Photo by: Volkswagen
A recent report from the automotive data firm Jato Dynamics found that 44% of Volkswagen Group vehicles sold in the U.S. are made in Mexico. Now, with the Trump administration imposing a 25% tariff on goods from Mexico and Canada, those products are at risk.
“Volkswagen Group is the most exposed carmaker to the tariffs on Mexico,” JATO Global Analyst Felipe Munoz told InsideEVs.
That’s a concern in and of itself. It will be incredibly hard to deal with 44% of the company’s products suddenly being 25% more expensive. But it piles onto a load of existing problems. Volkswagen is under pressure in China and dealing with a home market that appears to be shrinking. And, Munoz noted, the U.S. is not a big market for the Volkswagen brand already. It may not make as many cars in Mexico as, say, General Motors, but those cars represent an outsized proportion of its overall U.S. business.
It’s a tough break for the original “we plan to go all-electric” automaker. VW has been struggling with that plan as of late, dealing with delays to crucial new EVs, an uncertain market, headaches with Chinese competitors in Europe and problems creating the software-defined EVs of tomorrow. It’s why the VW Group is partnering with American EV startup Rivian on future architectures. But big hits to its bottom line right now, and uncertainty in such a crucial market, could freeze out many of those future plans.
The company does make some cars in the U.S. Asked about the proposed tariffs, a spokesperson noted that the ID.4 electric crossover is built in Chattanooga, Tennessee. So are the Atlas and Atlas Cross Sport, VW’s largest SUVs.

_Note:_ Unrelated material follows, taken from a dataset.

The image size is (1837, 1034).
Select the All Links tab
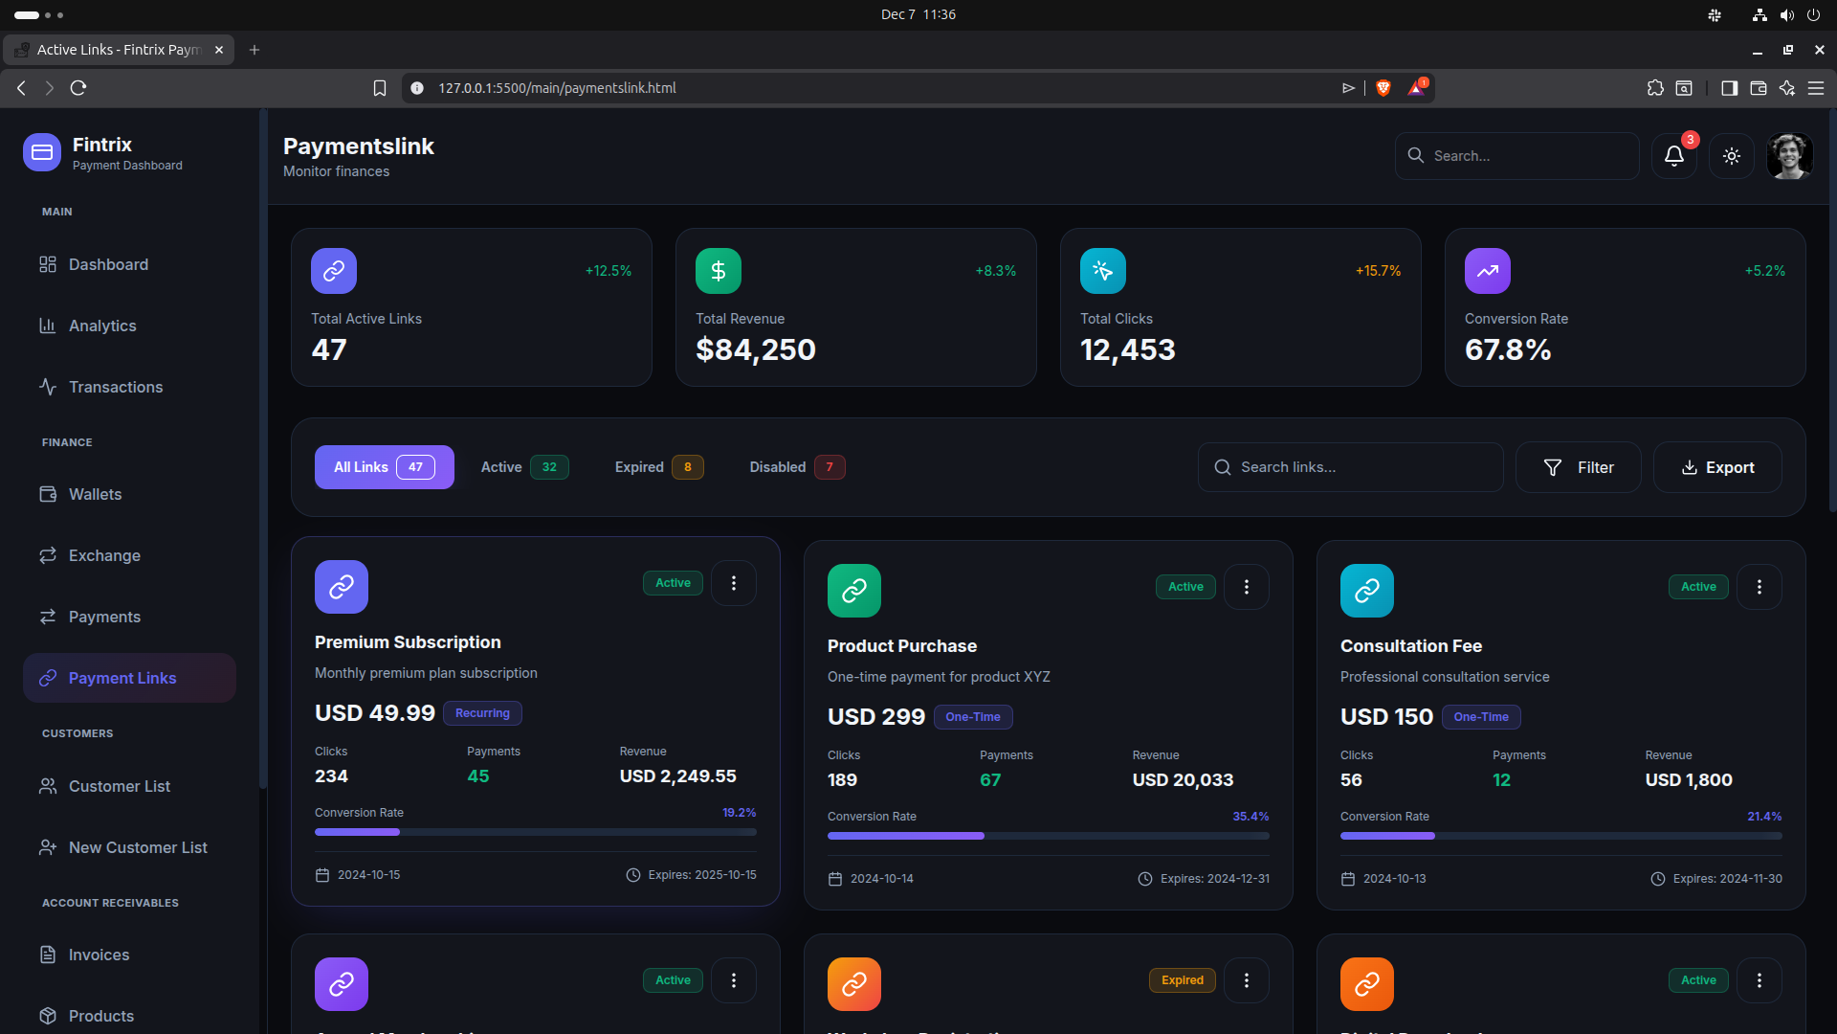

But some of the VW Group’s highest-volume vehicles are made in Mexico: The Audi Q5, VW Tiguan, VW Taos and VW Jetta. Pretty much everything else the company sells here is built in Europe, which Trump is also threatening with steep import duties. If those come to pass, it’s going to be a hard, hard road for VW.

Photo by: Volkswagen
The VW ID.4 is built in Tennessee, so it should be heavily impacted by tariffs.
“This is not just a problem, but it’s an additional problem they have, because today they are dealing with the European market that doesn’t grow anymore. Actually, it’s decreasing its size, and more competitors are coming from China,” Munoz said.
“And [VW’s] main problem is China, where they led for years, and now their products are not appealing anymore, and it seems that the Chinese consumer doesn’t like the foreign brands anymore,” he added. “China was its biggest source of revenue and profit, and it’s not the case anymore.”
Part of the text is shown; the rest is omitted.